[[ SUPPLIED MATERIAL, beginning ]]

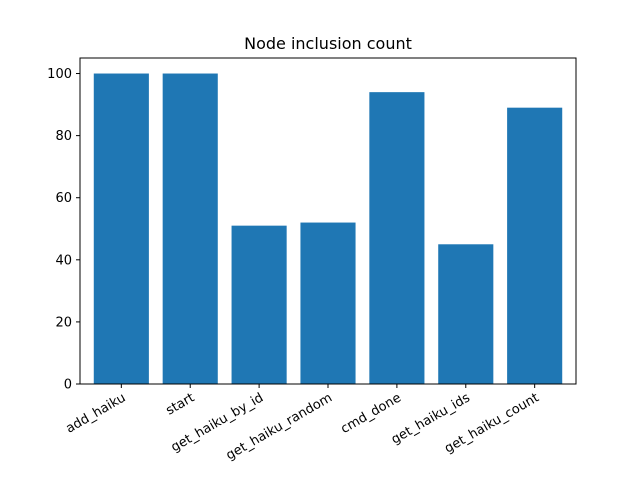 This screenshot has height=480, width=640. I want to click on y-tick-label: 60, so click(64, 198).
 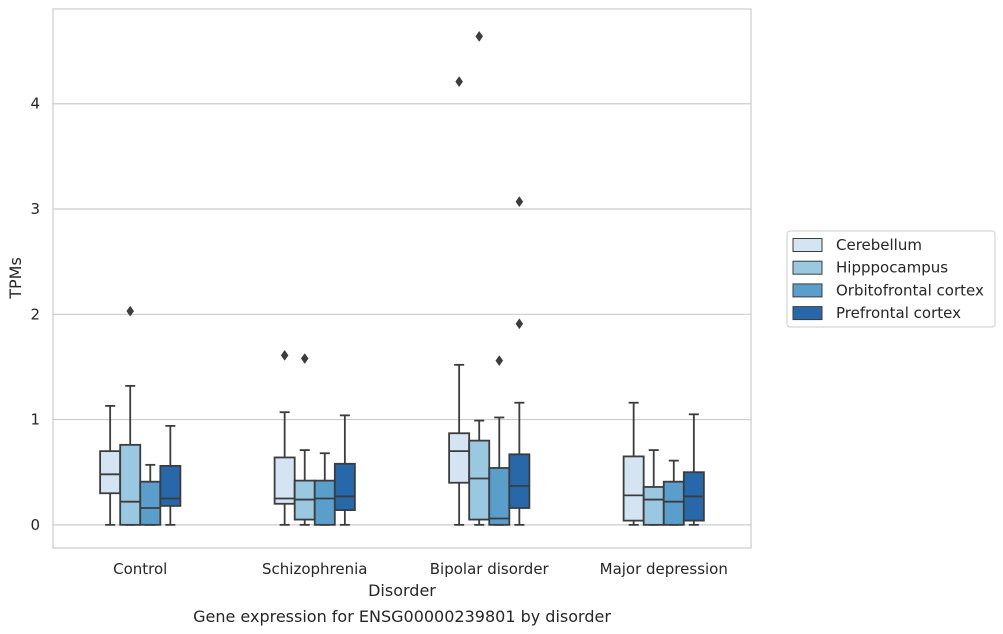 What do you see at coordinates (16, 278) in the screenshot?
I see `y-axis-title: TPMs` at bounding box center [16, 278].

[[ SUPPLIED MATERIAL, end ]]
[[ SUPPLIED MATERIAL, beginning ]]

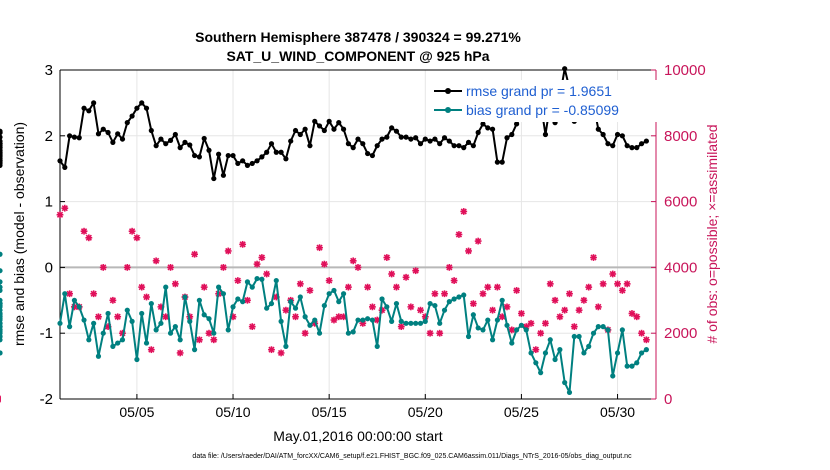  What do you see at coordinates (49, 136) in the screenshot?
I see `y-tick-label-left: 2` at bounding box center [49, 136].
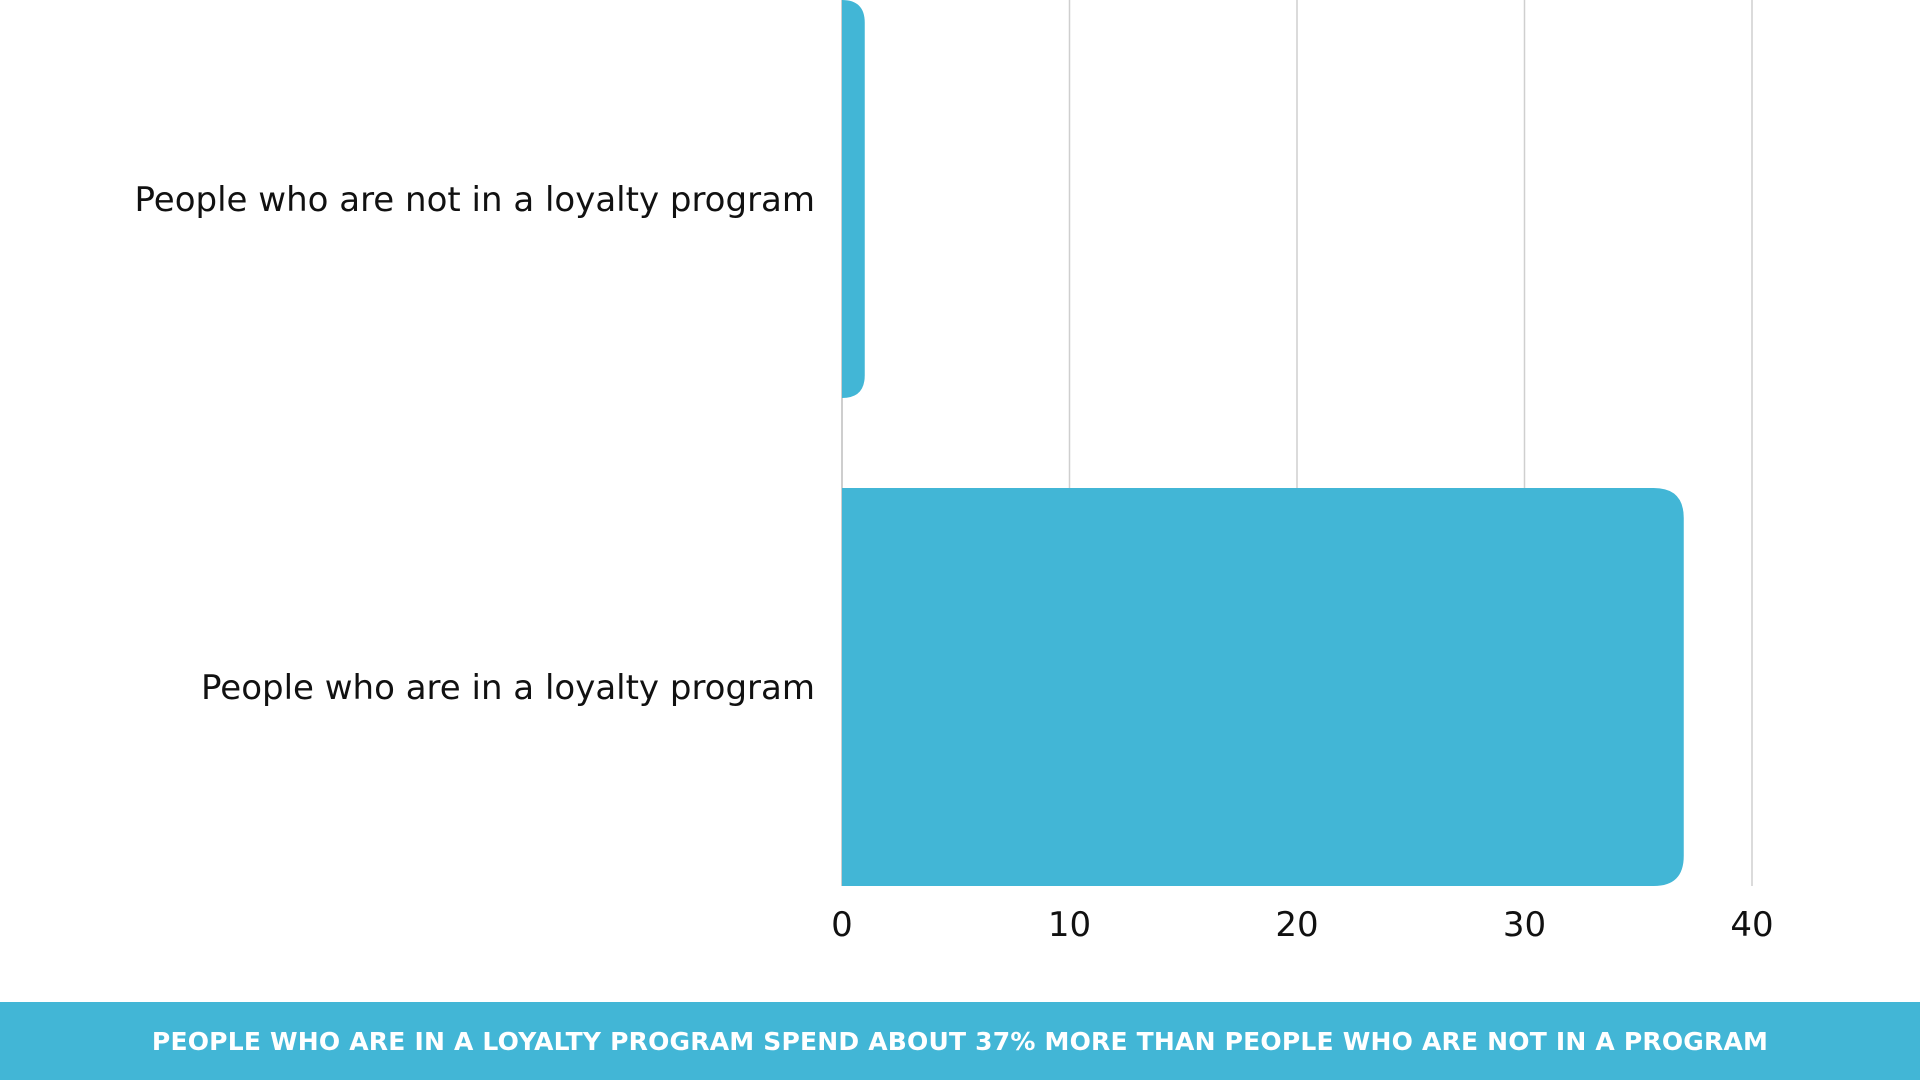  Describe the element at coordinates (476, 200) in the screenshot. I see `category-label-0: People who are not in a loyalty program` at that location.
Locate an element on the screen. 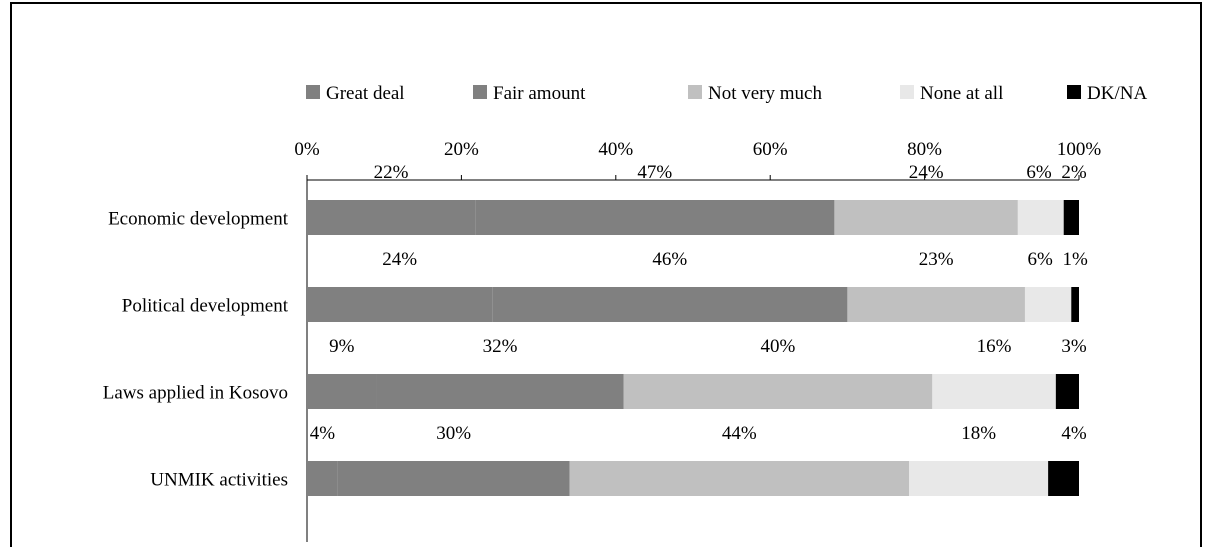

[[ SUPPLIED MATERIAL, end ]]

TASK OBJECTIVE: Please retype the material between the lines holding "This screenshot has" and "center [16, 278].", inclusive, leaving the pictures out.

WRITTEN ANSWER:
 This screenshot has height=480, width=640. I want to click on y-tick-label: 60, so click(64, 198).
  What do you see at coordinates (16, 278) in the screenshot?
I see `y-axis-title: TPMs` at bounding box center [16, 278].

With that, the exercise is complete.